[Collected data]
● ● ●

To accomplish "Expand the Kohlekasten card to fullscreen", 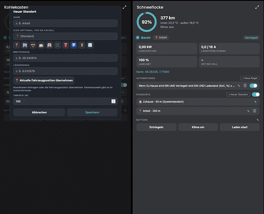I will (124, 7).
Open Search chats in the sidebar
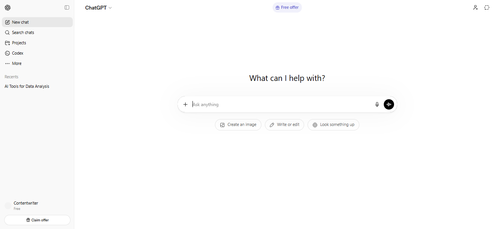This screenshot has height=229, width=500. [37, 32]
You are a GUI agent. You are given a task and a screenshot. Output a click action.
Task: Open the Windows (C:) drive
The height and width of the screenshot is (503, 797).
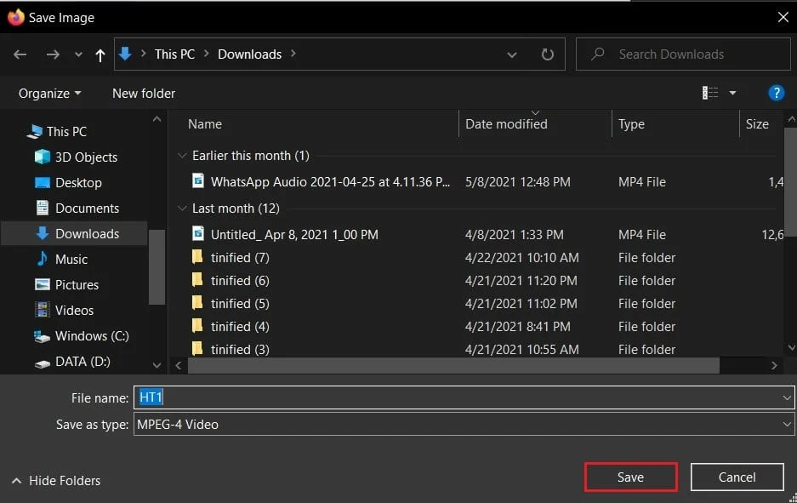pos(88,335)
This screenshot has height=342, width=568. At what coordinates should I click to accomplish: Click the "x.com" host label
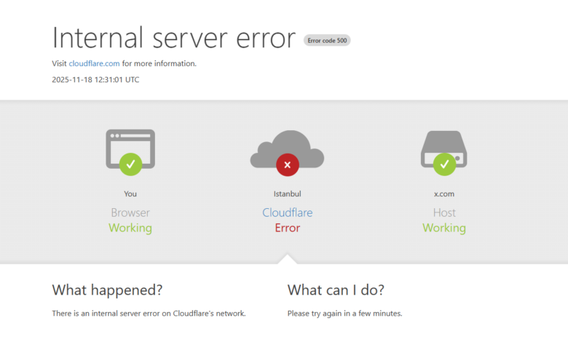pos(443,194)
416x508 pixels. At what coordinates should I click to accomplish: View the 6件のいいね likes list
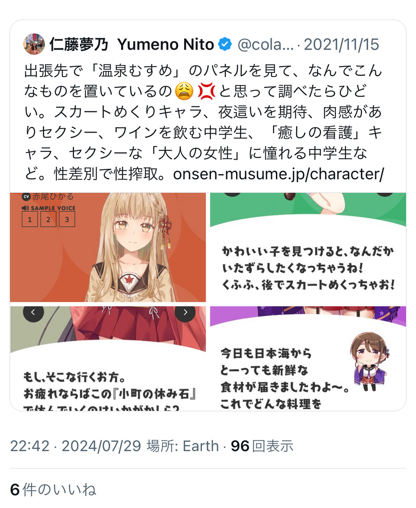(53, 490)
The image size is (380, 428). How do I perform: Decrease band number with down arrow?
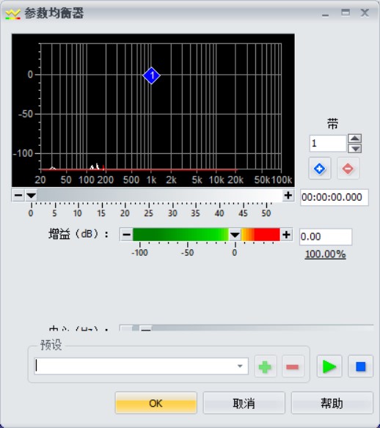click(x=355, y=149)
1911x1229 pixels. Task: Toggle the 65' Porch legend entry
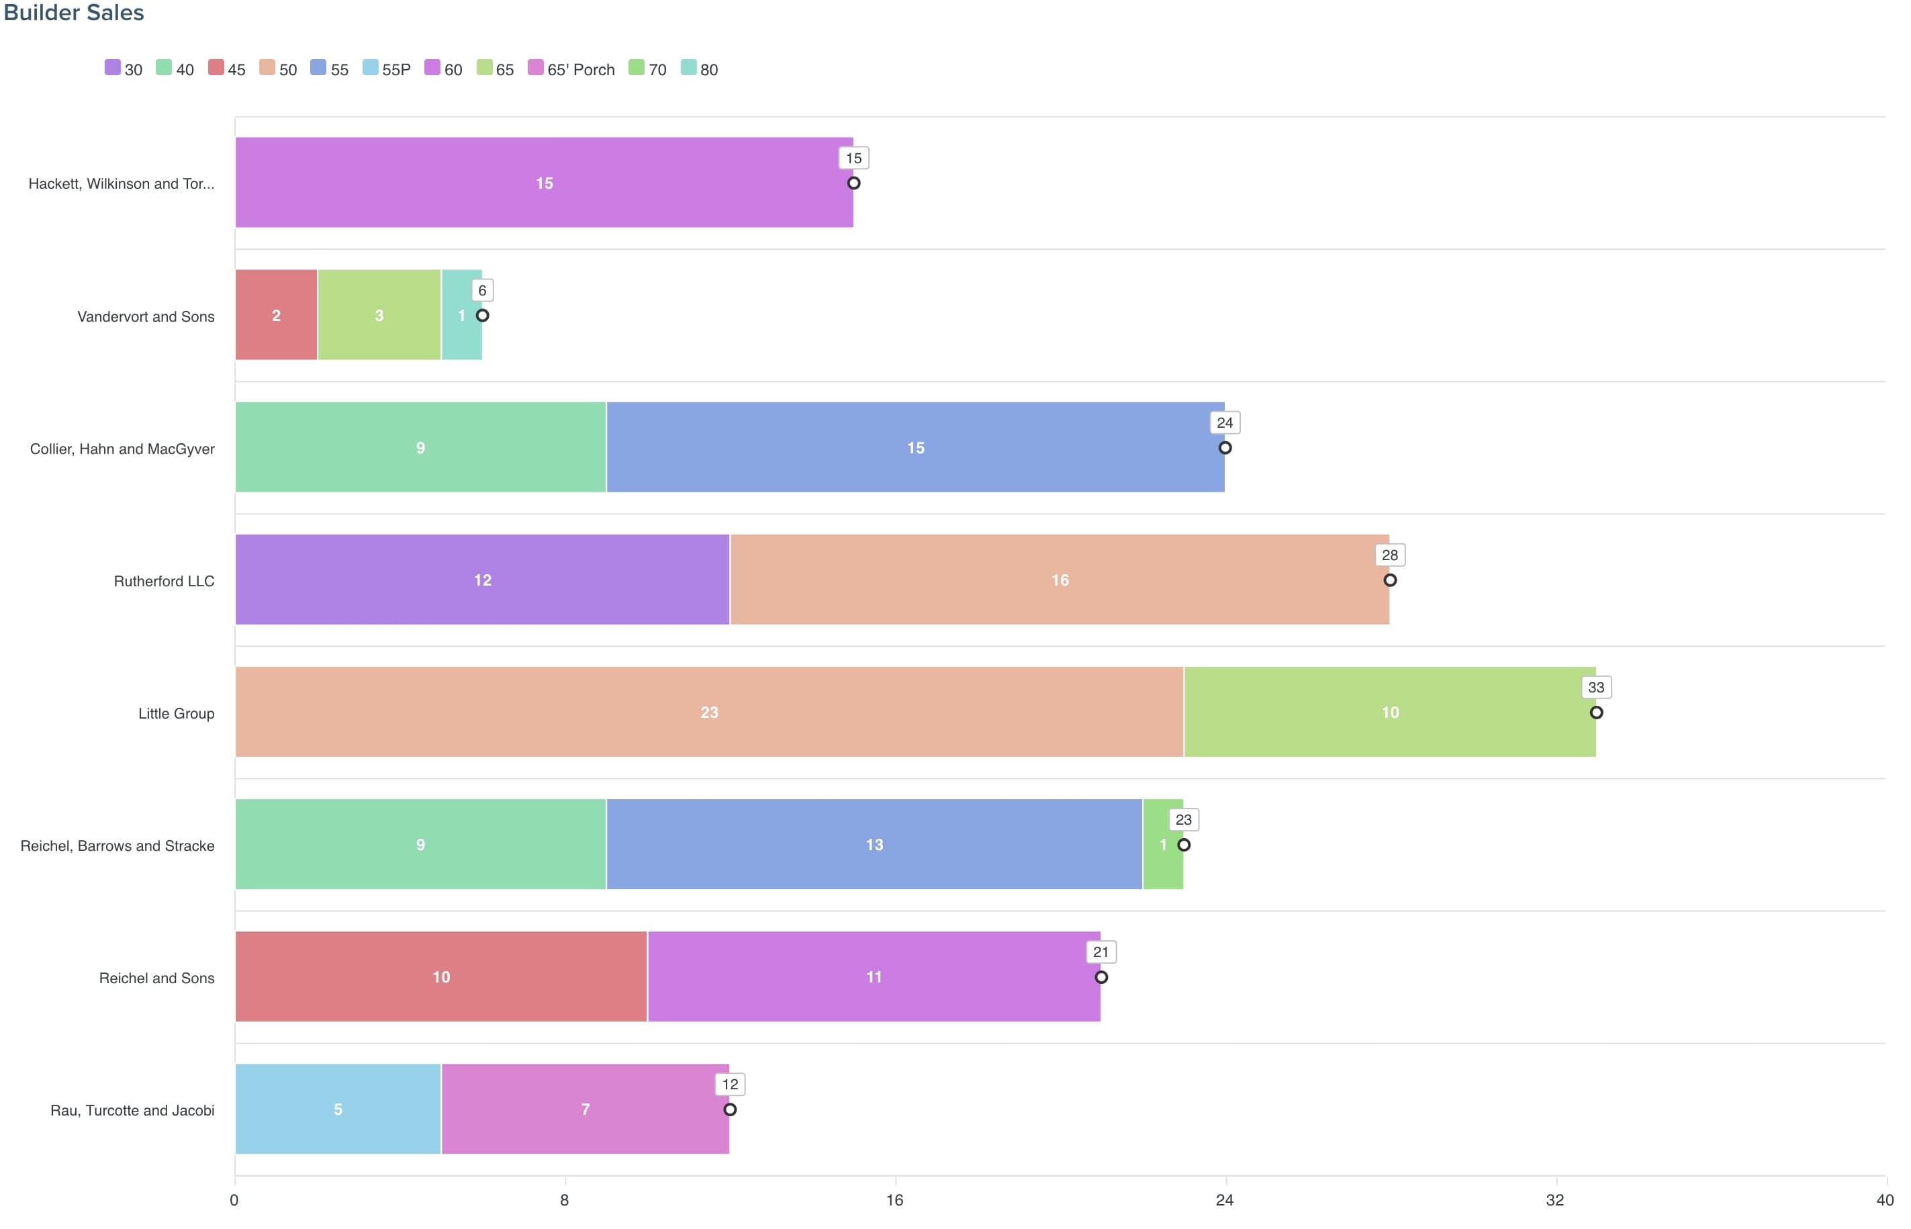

● ● ●

Only the lines from the one containing "The image size" through the last line of the entries above should be copied, exactly as they are and without the pictures.

» **ANSWER TO THE EXERCISE**:
The image size is (380, 428). How do I perform: Decrease band number with down arrow?
click(x=355, y=149)
1911x1229 pixels. Task: Toggle the 65' Porch legend entry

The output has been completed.